Material provided:
★ ★ ★ ★ ★
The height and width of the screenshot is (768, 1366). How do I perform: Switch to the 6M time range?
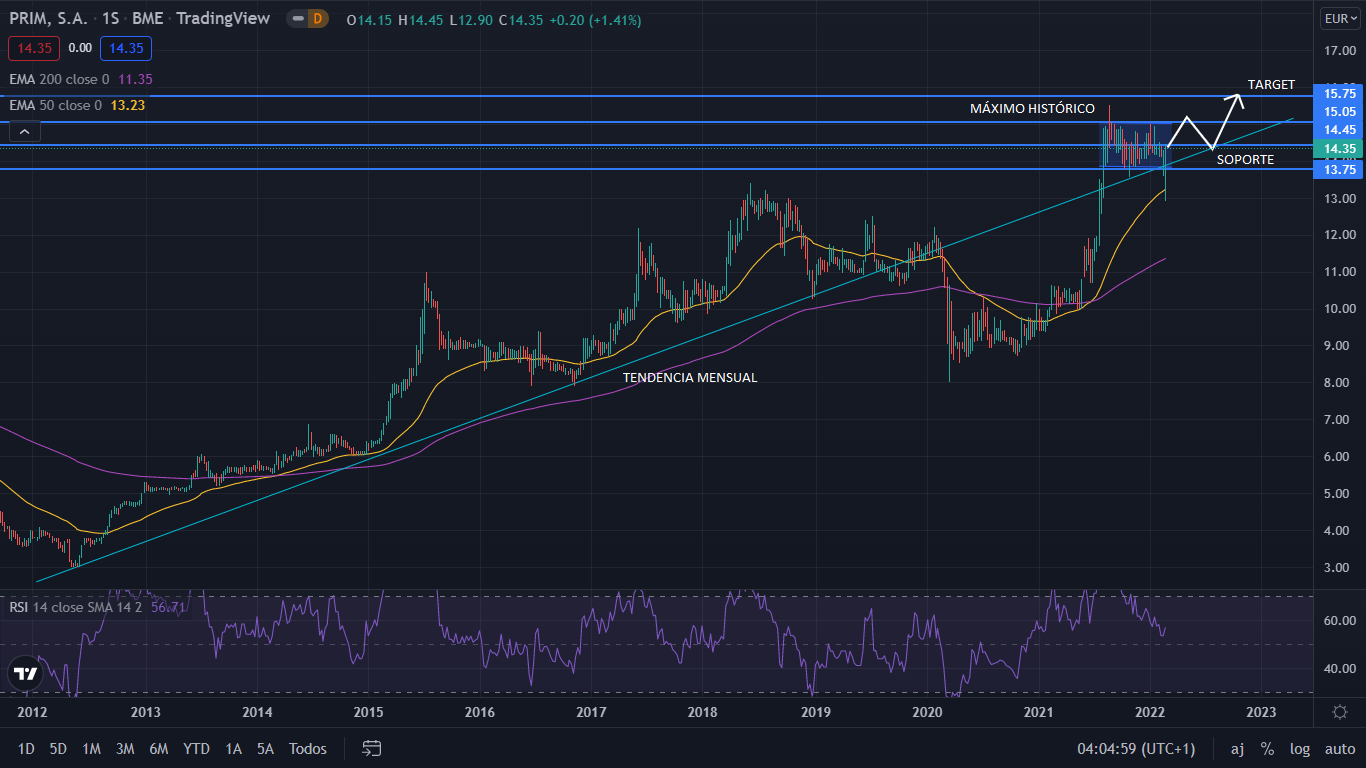[158, 748]
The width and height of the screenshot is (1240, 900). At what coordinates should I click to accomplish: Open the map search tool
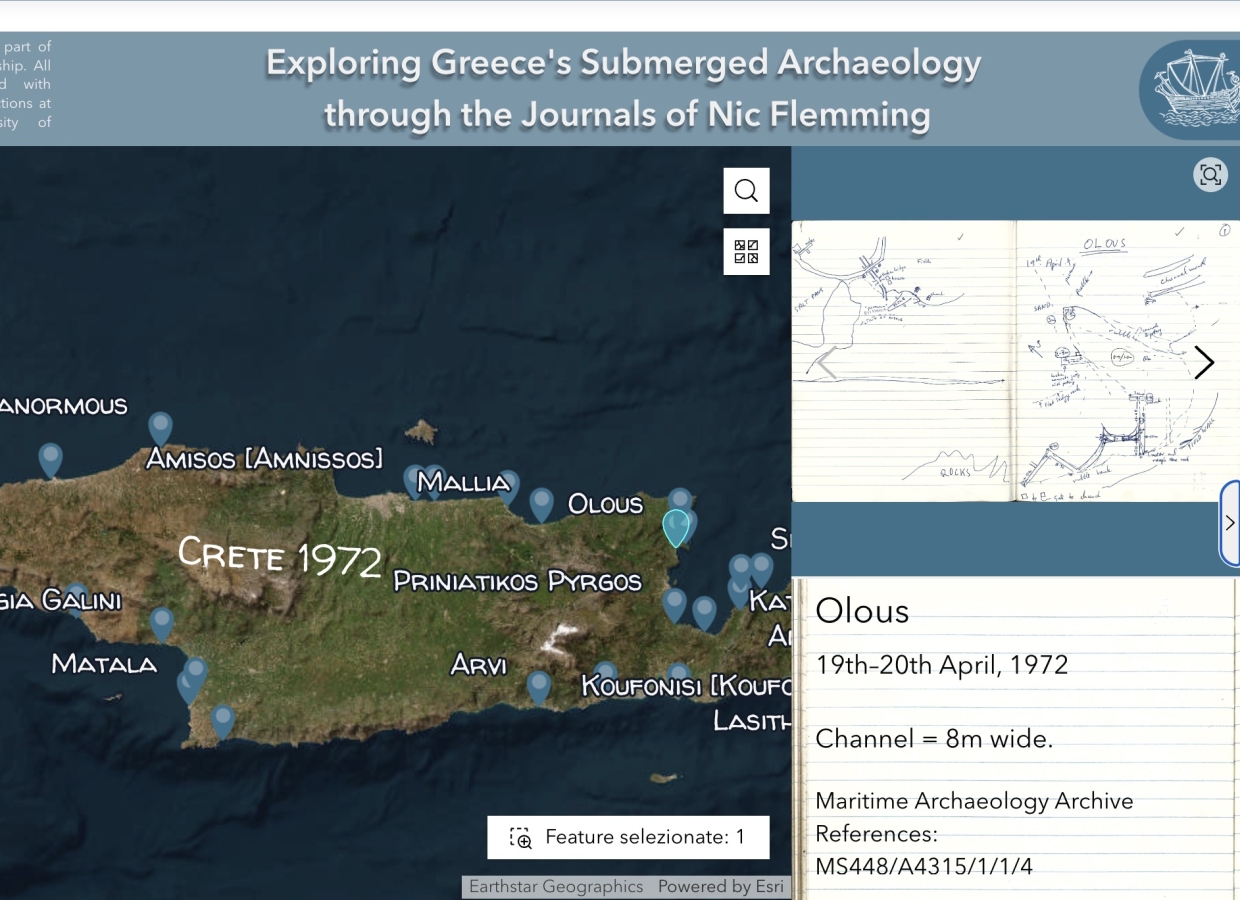pos(746,190)
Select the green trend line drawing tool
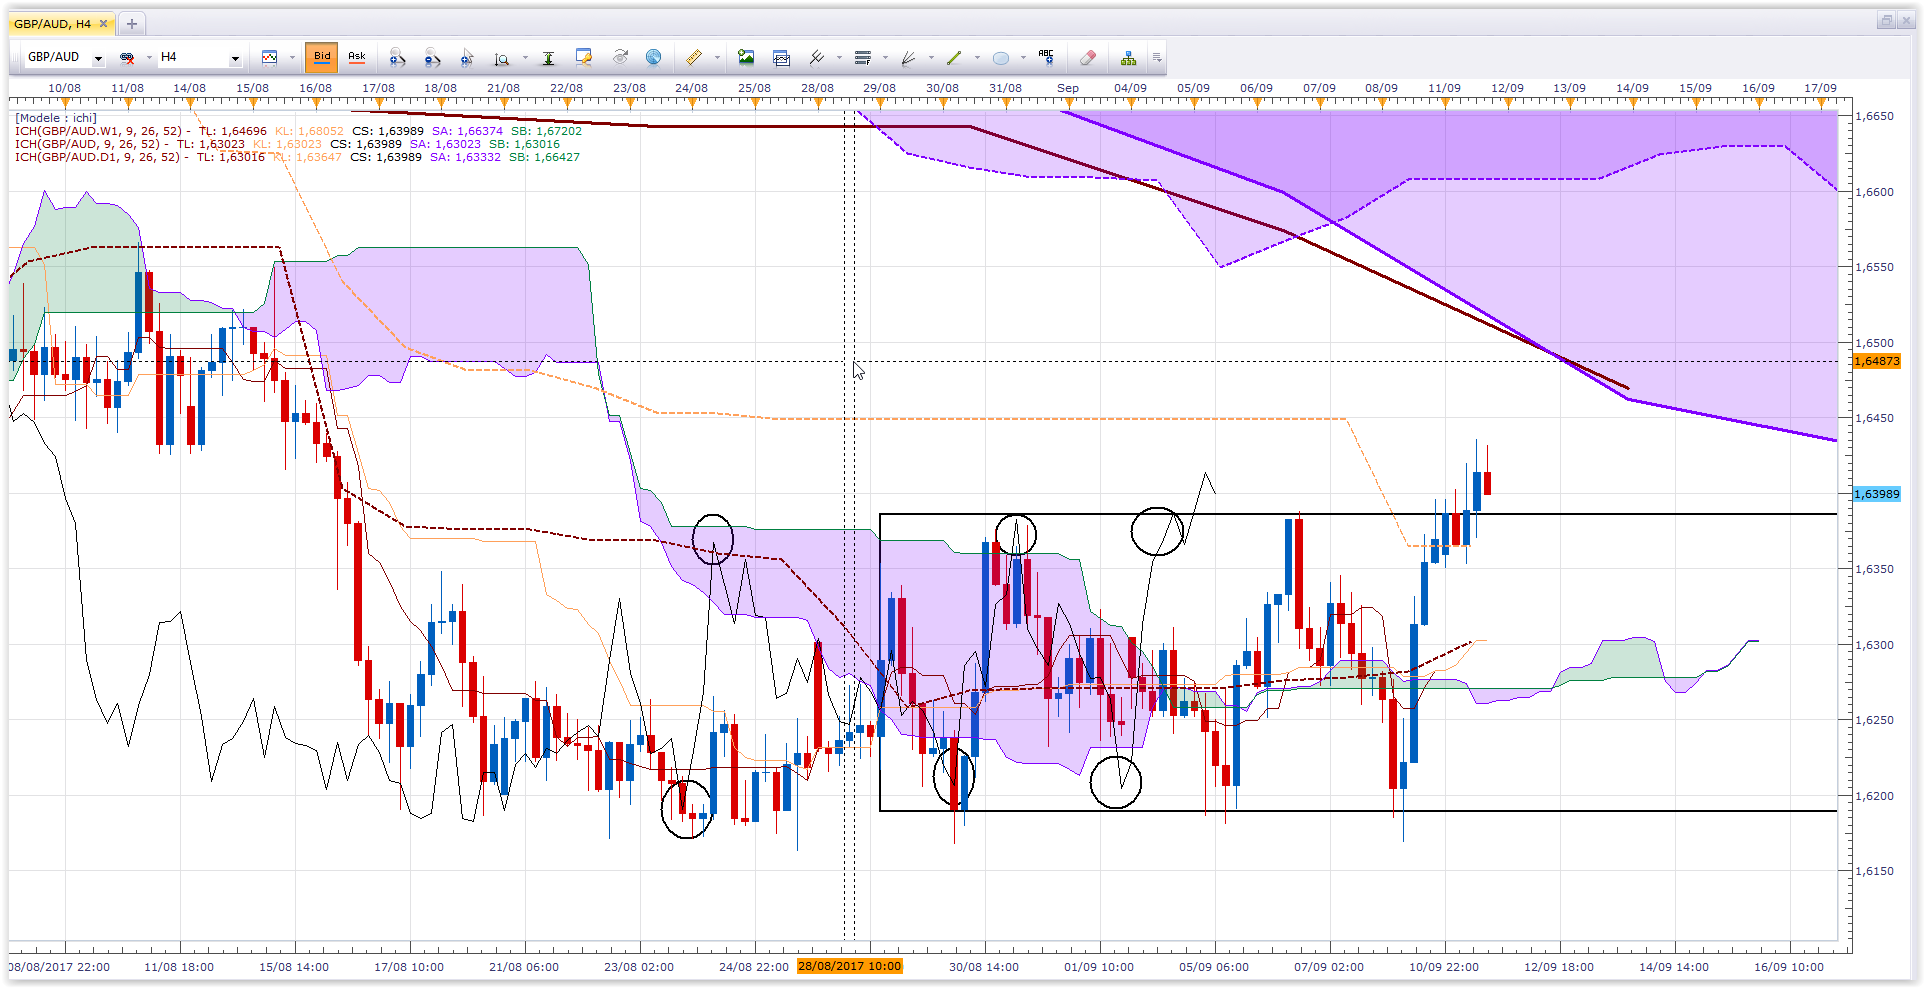Image resolution: width=1925 pixels, height=988 pixels. (954, 58)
★ ★ ★ ★ ★
Goal of the exercise: Print the lines from the one holding "The width and" through the last line of the records, word for word, and omit the pictures.

Finished exercise:
The width and height of the screenshot is (1240, 900). At what coordinates should I click to accomplish: Open the map search tool
pos(746,190)
Select the green trend line drawing tool
Image resolution: width=1925 pixels, height=988 pixels. (954, 58)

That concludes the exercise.